The Company may, at its option, cause the Series B Preferred Stock to be converted in whole or in part, on a pro-rata basis, into fully paid and nonassessable shares of the Company’s common stock at the conversion price, provided that the “Closing Bid Price” (as defined in the Articles Supplementary) of the Company’s common stock shall have equaled or exceeded 110% of the conversion price for the immediately preceding 45 consecutive trading days ending three days prior to the date of notice of conversion. In the event of such mandatory conversion, the Company shall pay holders of the Series B Preferred Stock any additional dividend payment to make the holder whole on dividends expected to be received through June 11, 2019, in an amount equal to the net present value, where the discount rate is the dividend rate on the Series B Preferred Stock, of the difference between (i) the annual dividend payments the holders of Series B Preferred Stock would have received in cash from the date of the mandatory conversion to June 11, 2019, and (ii) the common stock quarterly dividend payments the holders of Series B Preferred Stock would have received over the same time period had such holders held common stock.
On April 26, 2016, in connection with a previously announced required public offering, we issued 290,850 shares of our Series B Preferred Stock at $17.24 per share for gross proceeds of $5.0 million. The Series B Preferred Stock offering includes accrued and unpaid dividends since April 15, 2016. The offering closed on April 29, 2016. The net proceeds, after deducting underwriting discounts, advisory fees, commissions and other estimated offering expenses payable by the company, were approximately $4.2 million. Dividends on the Series B Preferred Stock accrue at a rate of 5.50% on the liquidation preference of $25.00 per share.
On March 7, 2017, we closed an offering of approximately 2.0 million shares of our Series B Preferred Stock at $20.19 per share for gross proceeds of $39.9 million. The net proceeds to us, after underwriting discounts and offering expenses were approximately $38.2 million. Dividends on the Series B Preferred Stock accrue at a rate of 5.50% on the liquidation preference of $25.00 per share. On March 31, 2017, the underwriters partially exercised their over-allotment option and purchased an additional 100,000 shares of the Series B Preferred Stock, which closed on April 5, 2017. The net proceeds from the partial exercise of the over-allotment option after underwriting discounts were approximately $1.9 million.
At June 30, 2017, we had 5.0 million outstanding shares of Series B Preferred Stock which do not meet the requirements for permanent equity classification prescribed by the authoritative guidance because these contain certain cash redemption features that are outside our control. As such, the Series B Preferred Stock is classified outside of permanent equity.

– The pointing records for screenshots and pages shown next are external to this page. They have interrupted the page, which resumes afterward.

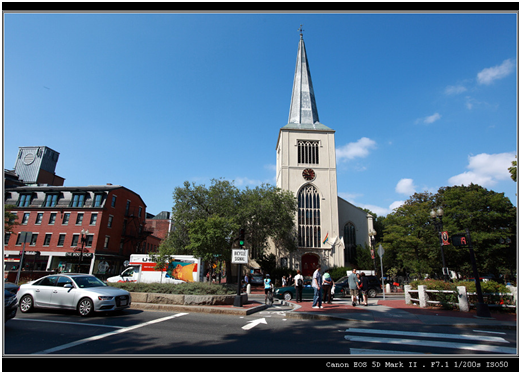Click the U-Haul moving truck
521x374 pixels.
[154, 269]
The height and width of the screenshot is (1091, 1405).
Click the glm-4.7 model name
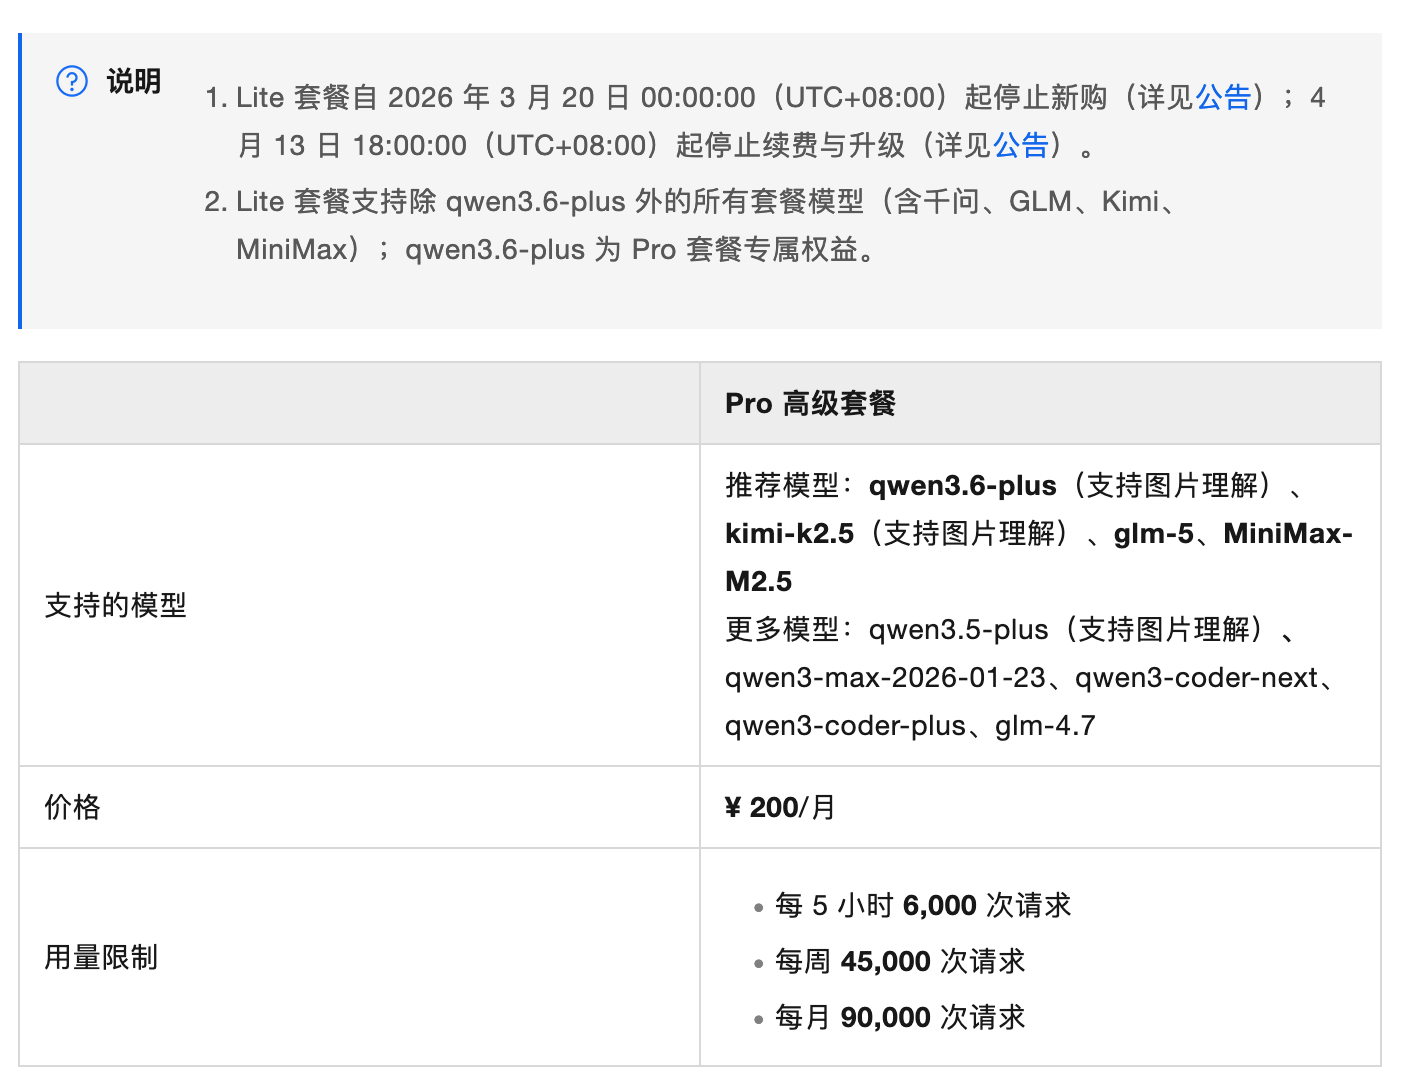(1045, 725)
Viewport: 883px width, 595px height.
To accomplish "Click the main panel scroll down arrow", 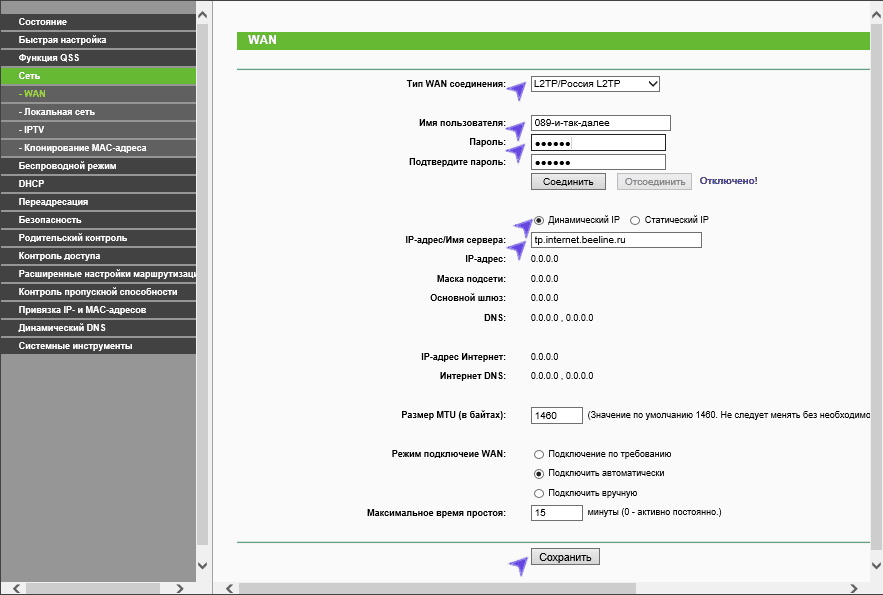I will (x=874, y=566).
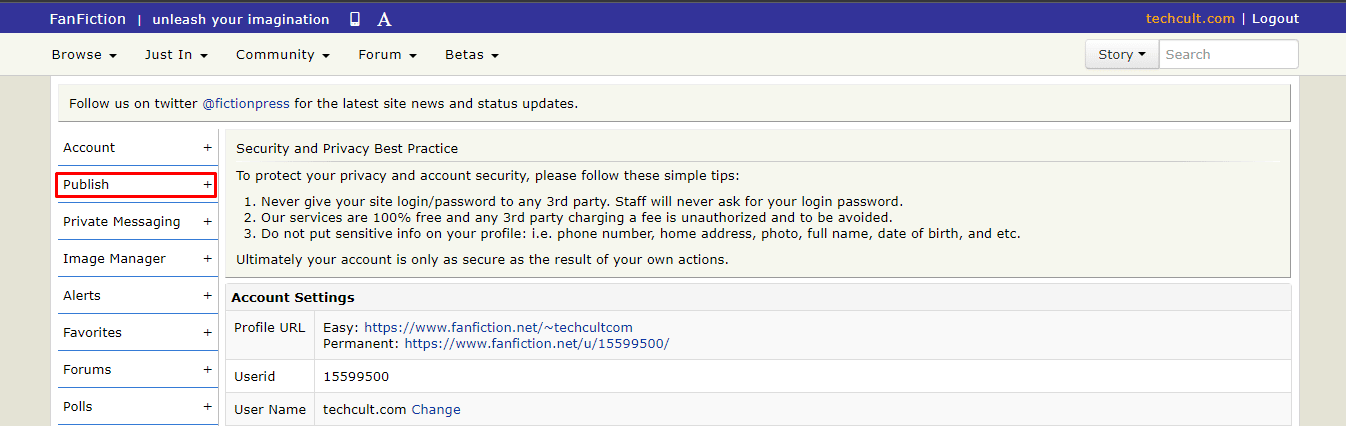
Task: Open the Just In dropdown menu
Action: pos(176,55)
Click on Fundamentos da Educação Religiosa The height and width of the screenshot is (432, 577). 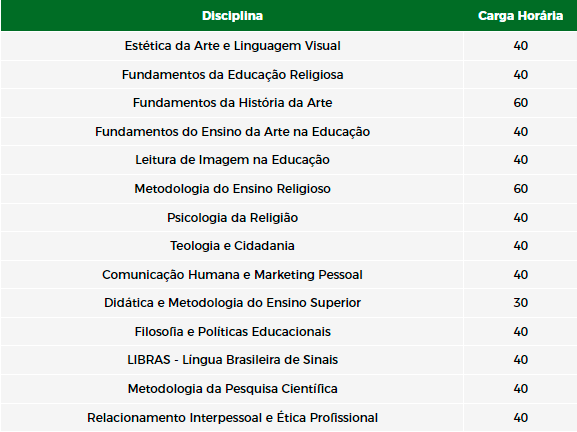(x=232, y=75)
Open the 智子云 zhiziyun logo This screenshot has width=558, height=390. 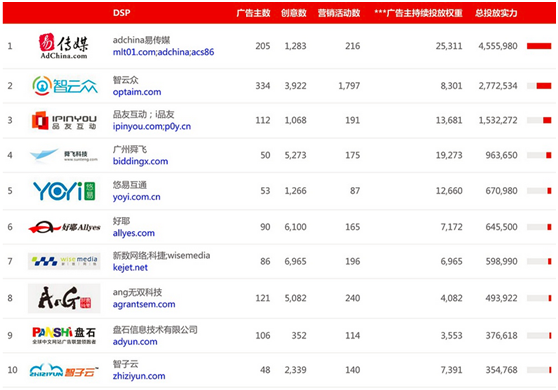(64, 370)
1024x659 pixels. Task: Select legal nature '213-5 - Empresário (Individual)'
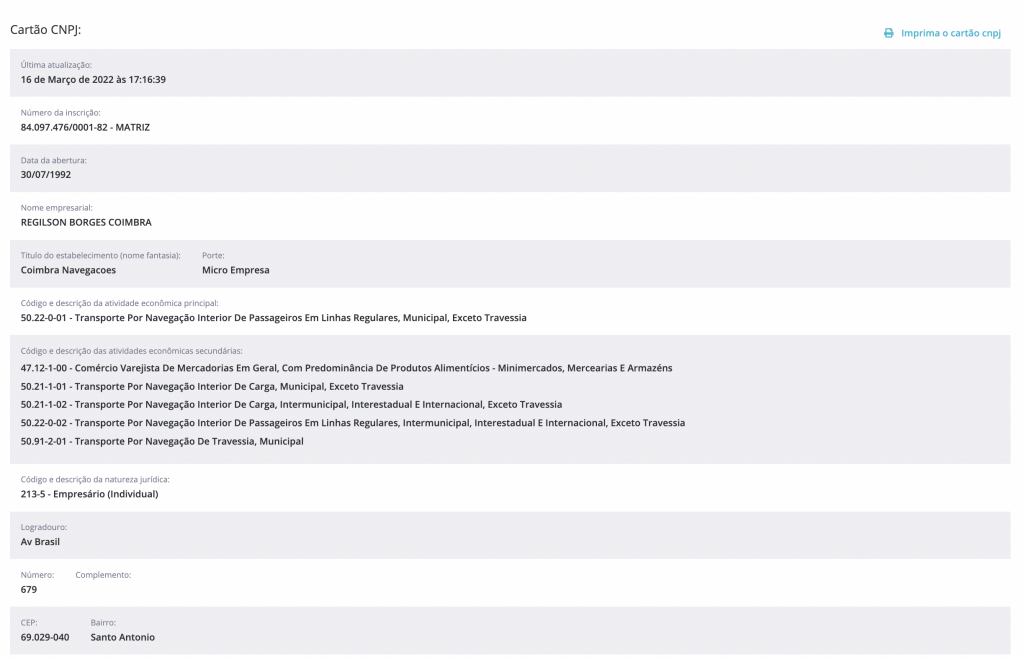[x=89, y=493]
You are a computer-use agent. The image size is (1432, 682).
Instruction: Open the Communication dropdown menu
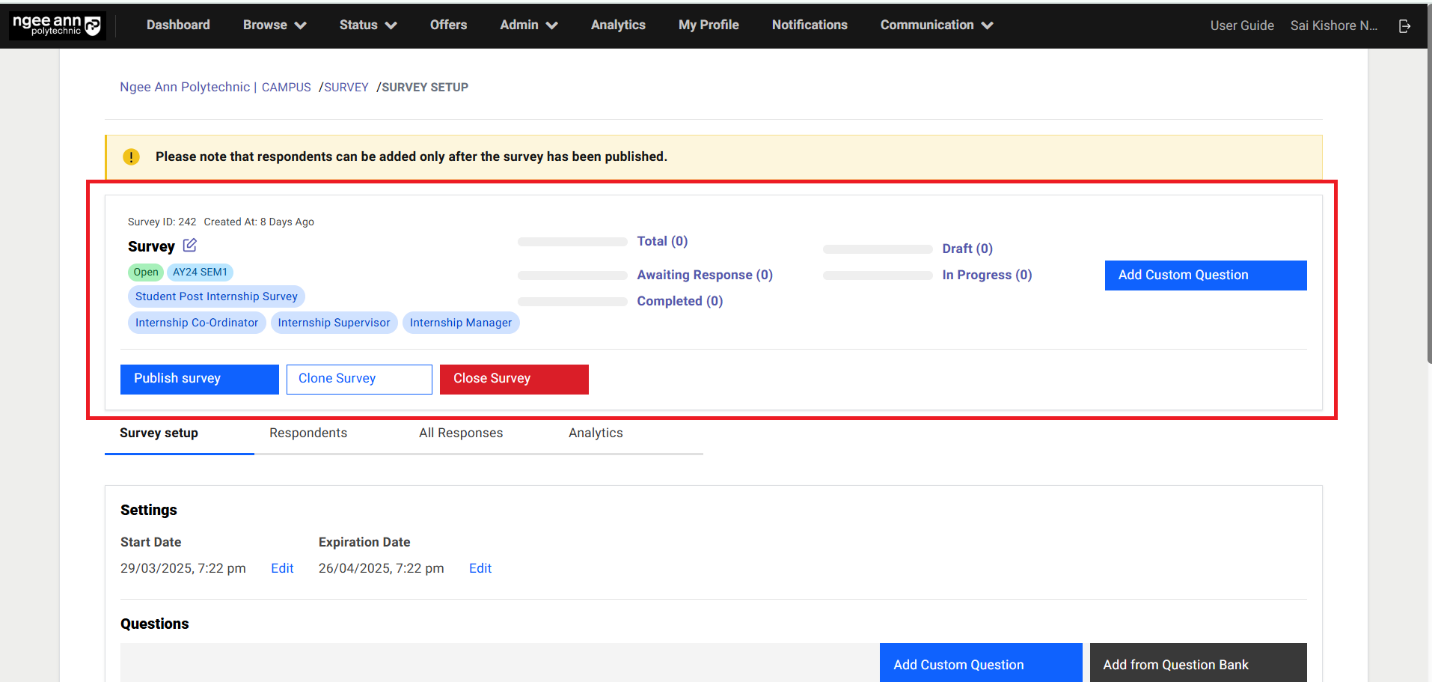935,25
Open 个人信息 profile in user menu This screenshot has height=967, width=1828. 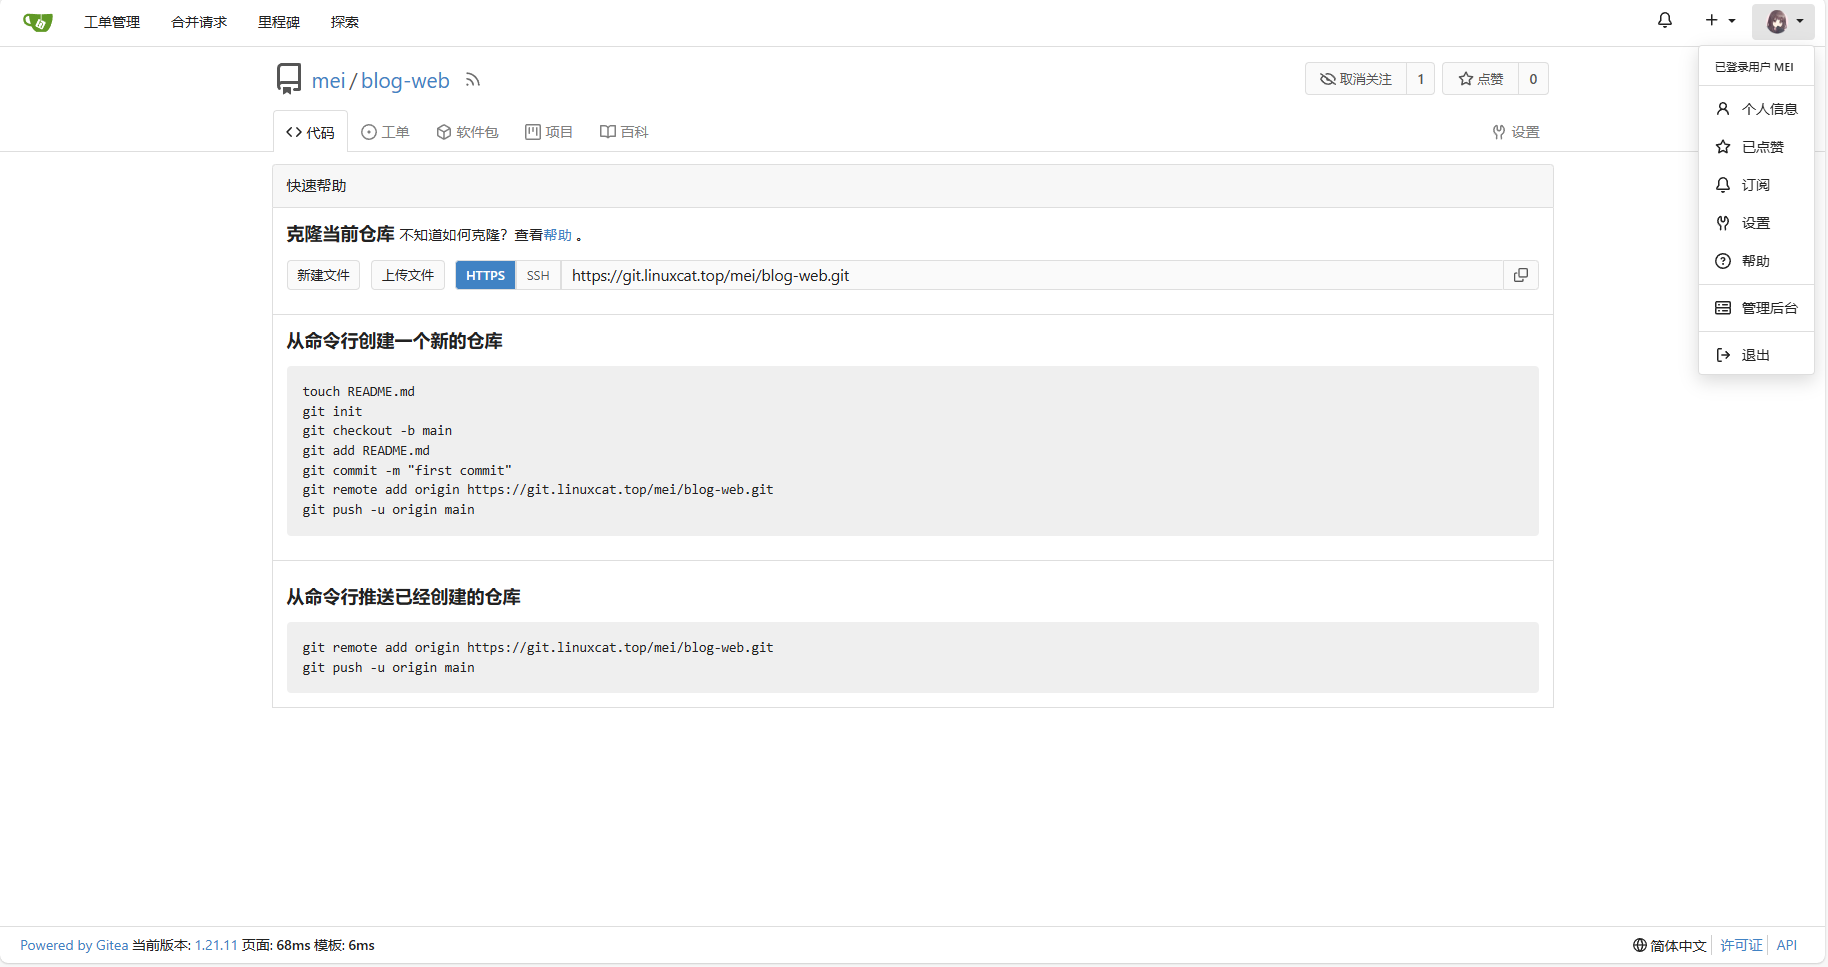click(x=1768, y=109)
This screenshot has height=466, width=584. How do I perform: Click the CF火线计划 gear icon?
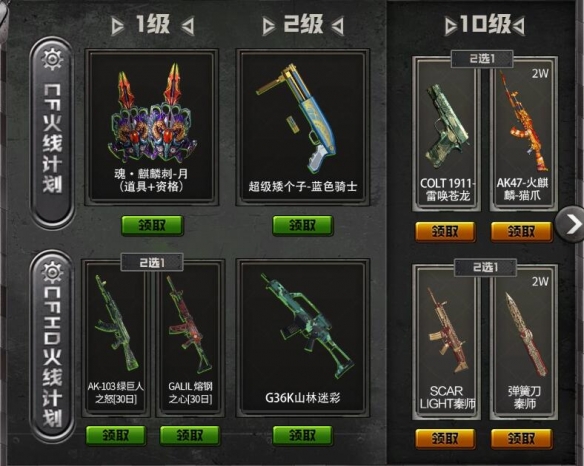[x=52, y=60]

The Series B Preferred Stock dividend for all issued and outstanding shares is set at $1.375 per annum per share. For the three and six months ended June 30, 2017, we declared dividends of $1.7 million and $3.4 million respectively, with respect to shares of Series B Preferred Stock. For the three and six months ended June 30, 2016, we declared dividends of $978,000 and $1.9 million, respectively, with respect to shares of Series B Preferred Stock.